Furthermore, the lack of expertise required to ensure that these systems are humming along nicely, and the push toward a digital-first world, has forced organizations to embrace the transition to modern cloud-based solutions.

Here are some of the issues associated with legacy systems:

  • Obsolete Technology: Outdated technologies may no longer support the needs of a modern IT-driven business organization. Legacy systems are difficult to maintain and customize. Most organizations operating legacy technologies tend to build operational processes around legacy systems and their underlying technology limitations, leaving them at a disadvantage.
  • High Operational Cost: According to recent research, legacy system maintenance costs 15% more for most organizations every year versus modern systems. Banks and insurance companies already spend 75% of their IT budget on maintaining legacy systems. The costs range from licensing and support fees, replacing outdated components, patching bugs, and fixing security issues.
  • Software Brittleness: Outdated systems and legacy applications typically have limited or no vendor support. Documentation is not well maintained and technology experts are hard to find. As these systems grow over the decades, new components are added to change the system behavior or fix previous issues. These upgrades tend to introduce subtle failures that go unnoticed until subsequent changes are made. Limited vendor support and lack of compatibility with modern technology standards means that these failures can be hard to fix and cause unexpected downtime.
  • Inadequate Integration: It has been observed that legacy technology systems do not integrate well with modern technical standards and protocols followed by newer technologies. Without proper integration, there is a high probability that disparate legacy IT systems may run in their own silos; thereby bottlenecking the overall performance and compromising scalability and dependability of the overall IT environment.
  • Legacy IT Skills Shortage: Legacy technologies, such as mainframe computing, COBOL, Visual Basic, and FoxPro, skillsets are aging out of the modern technology stack. These technologies power mission critical applications in the financial, government, and utility infrastructure industry segments. Specifically, these industries are still using mainframe computers, programming languages such as COBOL, MS-DOS based operating systems and hardware such as Intel 286 and Apple IIGS. As legacy IT experts retire and freshly minted graduates are no longer inclined to pursue specializations in legacy computing technologies, a huge talent deficit is created.

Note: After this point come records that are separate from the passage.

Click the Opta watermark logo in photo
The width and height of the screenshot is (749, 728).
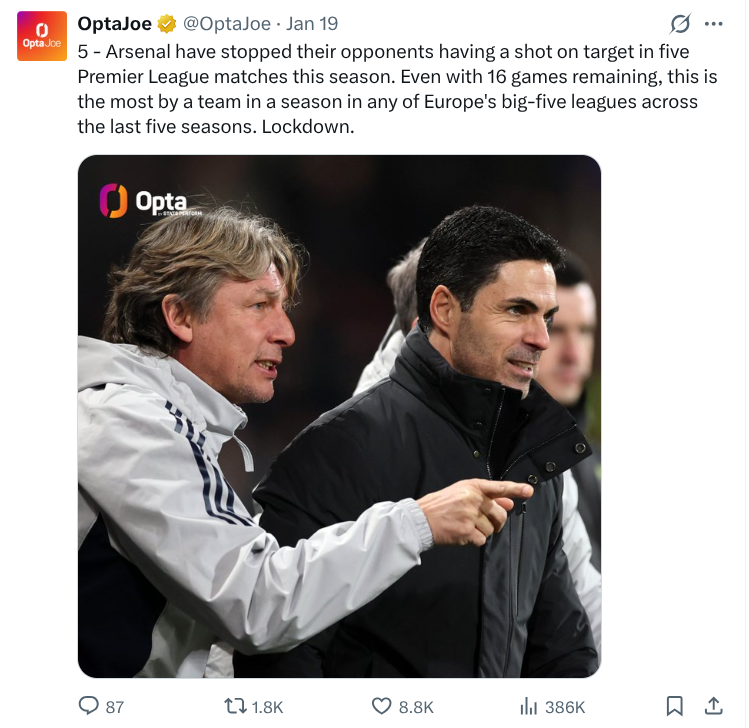click(144, 201)
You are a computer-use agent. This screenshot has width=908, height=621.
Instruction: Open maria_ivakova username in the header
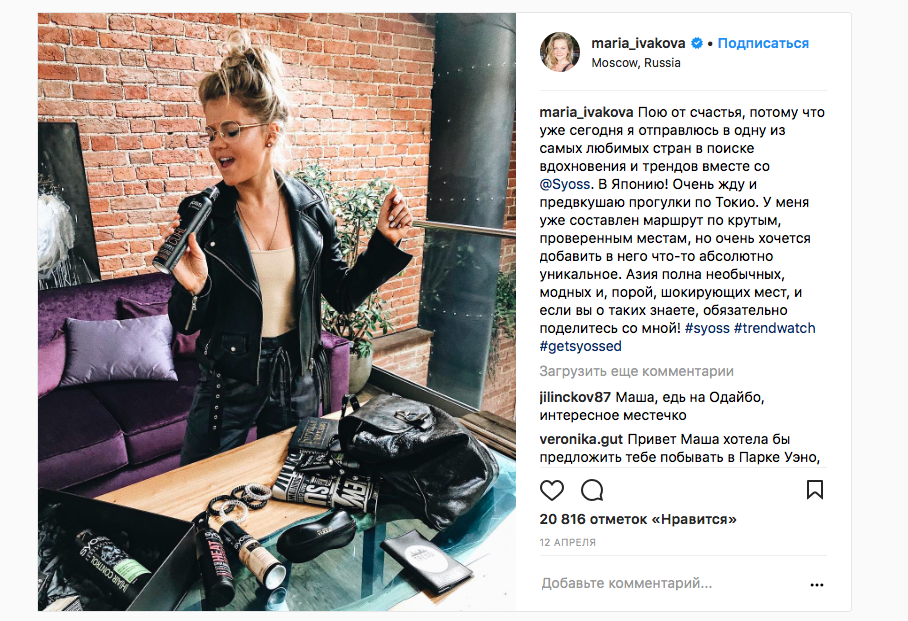tap(638, 43)
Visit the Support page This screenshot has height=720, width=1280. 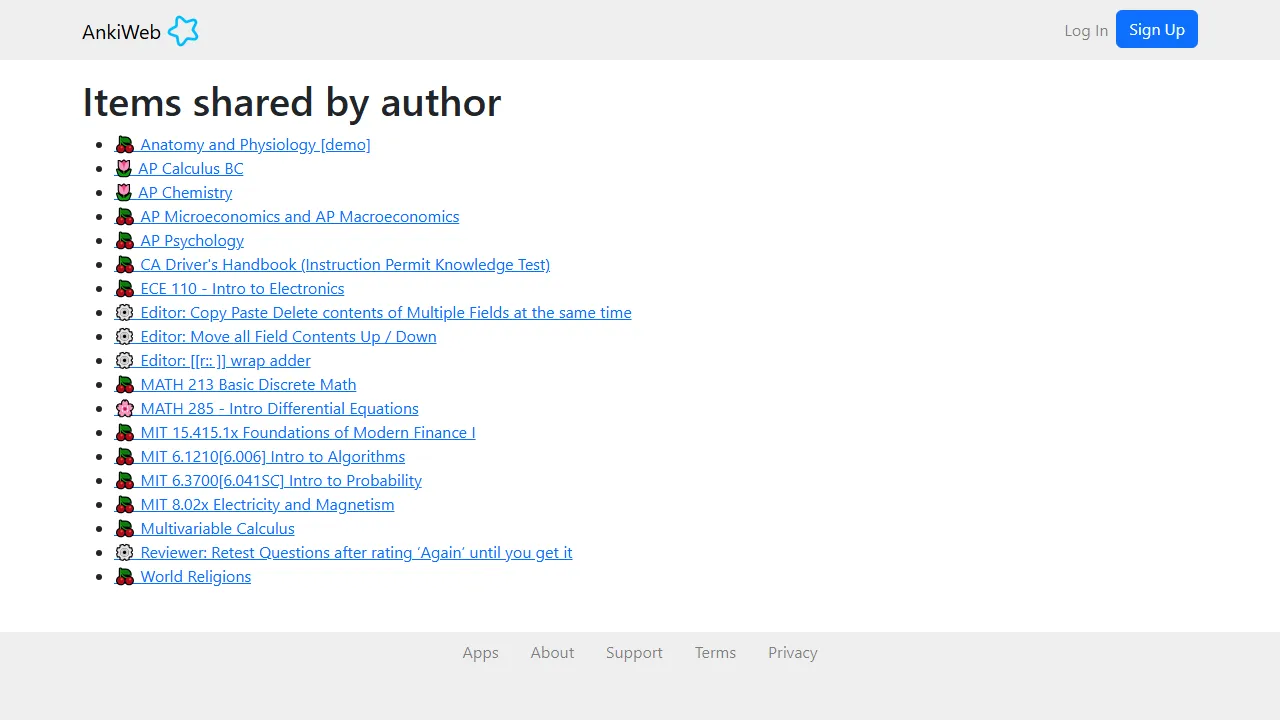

What Does the Modernization Process Look Like?

Modernization Process

Transformation of legacy IT systems to modern technologies is a complicated process and the success greatly depends on the depth and breadth of experience of your technology partner. Their expertise in digital transformation and ability to solve complex problems associated with developing custom software solutions are vital. Organizations pursuing the transformation can adopt a variety of transition models and workflows to optimize the modernization process and mitigate the associated risks:

  • Top-Down Model: New use cases, concrete ideas and innovation opportunities are defined for modernizing the IT environment. Custom software or off-the-shelf solutions are adopted to enable the business use cases previously delivered using legacy solutions.
  • Bottom-Up Model: Existing use cases and processes are modified and deployed in the modern IT environment. Parts of existing legacy IT form the basis of a new digital transformation strategy that is extrapolated to new IT service delivery models, such as cloud computing.
  • Hybrid Model: A mix of Top-Down and Bottom-Up models are adopted based on the technical opportunities and limitations associated with existing legacy IT systems. Organizations may choose to maintain legacy IT computing for mission-critical applications until a proven functional model is available in the form of modern software. Migration of low-risk components can start first, gradually migrating key components of the legacy system to ensure a smooth transition.
  • Picking Your Pace: The modernization can take place gradually (evolutionary) or a significant proportion of business apps and processes can move directly to the cloud, repurposed or rewritten for the modern IT environment (revolutionary).
  • Transition Plan: An integral part of the modernization or code rewriting strategy is to plan for and execute effective risk mitigation. A systematic approach to reduce security risks and develop high performance software in compliance with applicable regulations is required.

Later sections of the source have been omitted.